Comme les grands groupes industriels, les médias ont pris conscience que le monde autour d’eux change à vitesse grand V: big data, analyse sémantique, mobilité, réalité augmenté, IoT, e-learning… autant de révolutions intégrées par les nouveaux entrants mais à mille lieux des modèles développés par les médias traditionnels.
Dans ce contexte, innover n’est pas juste le nouveau mot à la mode, c’est une question de survie. Las de se laisser manger tout cru, certains, sans doute un peu plus vaillants que les autres, ont choisi de prendre leur destin en main et de partir en croisade. Un long et périlleux voyage vers des contrées lointaines peuplées de jeunes entrepreneurs et de développeurs en baskets.
Il y a ceux qui ont recruté ou challengé des ressources en interne pour développer de nouveaux projets. D’autres, comme Prisma, choisissent de racheter des start-up détentrices de solutions en ligne avec les ambitions du groupe et de les faire grandir au sein du groupe.
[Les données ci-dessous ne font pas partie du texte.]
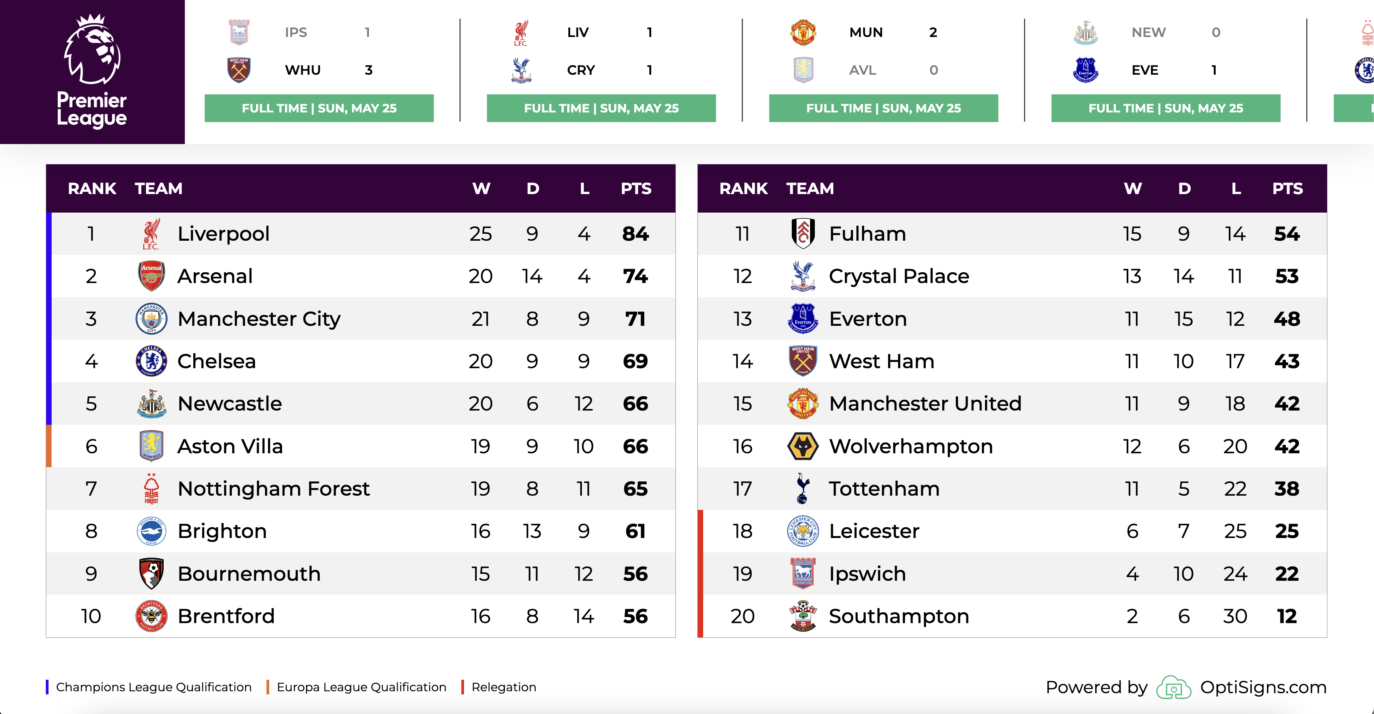Click the Newcastle crest in scoreboard ticker
This screenshot has width=1374, height=714.
tap(1085, 33)
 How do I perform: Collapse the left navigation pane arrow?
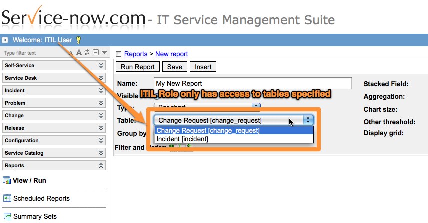[6, 41]
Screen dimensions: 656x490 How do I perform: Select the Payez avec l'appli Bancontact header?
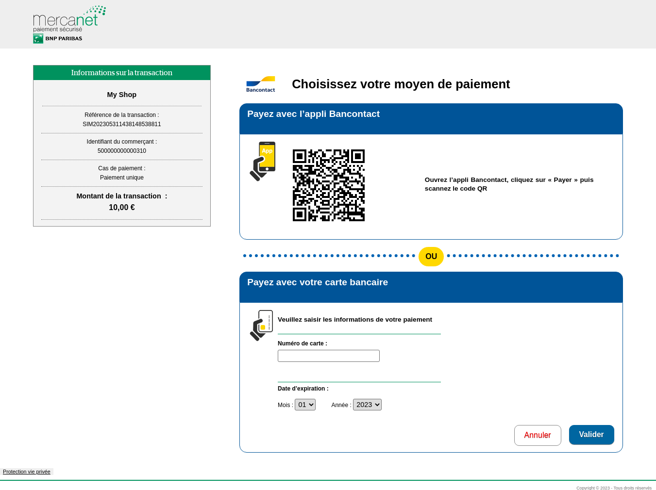(x=313, y=114)
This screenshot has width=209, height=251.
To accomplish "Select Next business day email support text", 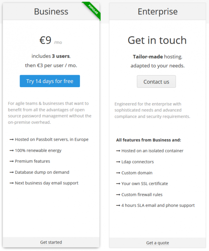I will 47,183.
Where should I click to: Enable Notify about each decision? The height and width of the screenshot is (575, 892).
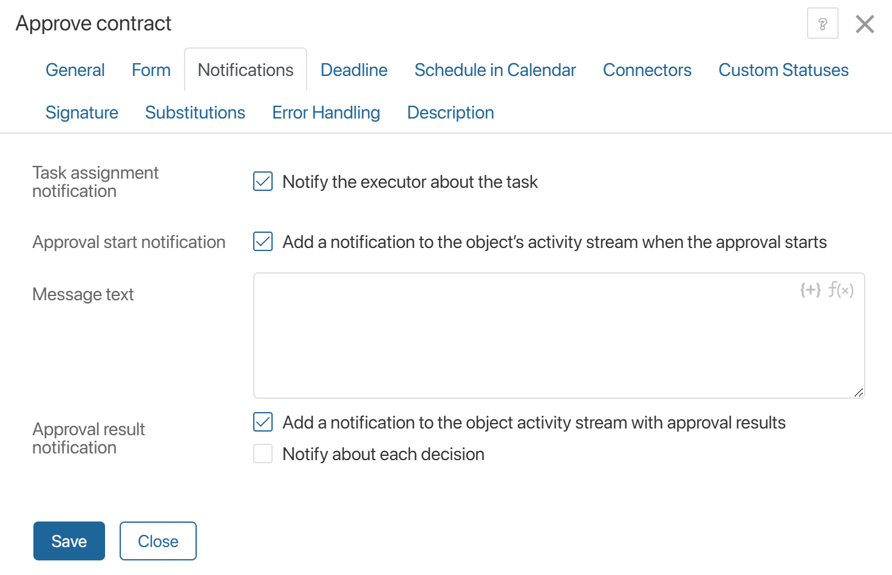pos(263,453)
Et puis, depuis 4 ans, on assiste à un phénomène qui se répand comme une traînée de poudre : le lancement, par les médias eux-mêmes, d’incubateurs de start-up. La BBC a lancé le mouvement en 2012, suivie de près par Le New-York Times et son TimeSpace en 2013. En France aussi, le mouvement est en marche : L’Express Ventures, Canal + avec Canal Start, le groupe Amaury, et, plus récemment, le groupe Ouest France avec OFF7.
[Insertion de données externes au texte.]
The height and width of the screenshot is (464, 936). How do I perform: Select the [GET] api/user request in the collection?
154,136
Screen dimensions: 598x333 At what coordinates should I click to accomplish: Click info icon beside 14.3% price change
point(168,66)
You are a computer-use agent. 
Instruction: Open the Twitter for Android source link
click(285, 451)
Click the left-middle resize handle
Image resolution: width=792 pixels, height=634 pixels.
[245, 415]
Alors, les incubateurs média, levier de croissance ou effet de mode? La question méritait d’être posée. Ca tombe bien, le Web2Day, le festival du numérique de Nantes, l’a fait. L’occasion pour nous de faire le point sur les principales attentes et objectifs des médias qui se lancent dans cette nouvelle aventure.
Le business modèle médiatique traditionnel repose aujourd’hui sur 3 piliers : la publicité, les contenus et les annonces. Ce modèle a tenu pendant des années, mais aujourd’hui, la table est bancale. Pour survivre, les médias doivent donc se consolider avec l’ajout d’un 4e pilier. En combinant leurs expertises et savoir-faire, les deux acteurs inventent les médias de demain. Ce travail en étroite collaboration avec les start-up incubées permet au média de tester, de manière agile, de nouveaux usages et de nouveaux business modèles.
Comme l’explique Fabrice Bazard, directeur du développement des activités numériques du groupe Sipa (Ouest-France) » Les médias restent un carrefour d’audience très important et nous croyons beaucoup en notre capacité à développer une nouvelle proposition de valeur dans notre business modèle, notamment autour des services. Mais ça, nous ne ferons pas tous seuls« .
Les médias traditionnels reposent majoritairement sur une population de journalistes de presse, qui, pour la plupart d’entre eux, n’ont jamais baigné dans les sphères de l’entrepreneuriat ou de l’innovation.
Mettre leurs collaborateurs au contact d’entrepreneurs audacieux et visionnaires permet aux médias d’apporter un véritable souffle d’air frais et une vision souvent disruptive des problématiques rencontrées.
Mais tout n’est pas rose pour autant. Car c’est toute une culture qu’il faut faire évoluer. Des freins existent (rythme de travail, peur du changement…) et doivent être levés rapidement pour garantir une collaboration fructueuse entre les collaborateurs historiques du média et ceux des start-up incubées.
Pour fonctionner, l’échange doit être gagnant-gagnant. Au delà d’un appui logistique et de conseil, les médias peuvent ainsi mettre à la disposition des jeunes entreprises de la visibilité dans le média (media for equity), mais aussi (et surtout), la possibilité de tester un concept à grande échelle. Car les médias ne doivent pas perdre de vue que le rôle premier d’un incubateur est d’accompagner les start-up dans une phase critique de leur développement et leur donner les moyens de voler de leurs propres ailes une fois la phase d’incubation terminée. Le risque est grand, en effet, de se contenter de “canibaliser” la technologie développée par la start-up pour son propre compte et de la déplumer avant la fin du partenariat.
Sur le papier, le développement rapide des incubateurs média est une bonne chose pour l’industrie de l’information. Malgré les critiques qui ne manquent pas de poindre, ce phénomène a au moins le mérite de démontrer que les médias traditionnels résistent face aux puissants concurrents du web. Qu’on se le dise : ils ne sont pas encore morts et pourraient même nous réserver de belles surprises, pour peu qu’ils sachent capter les tendances et réagir vite.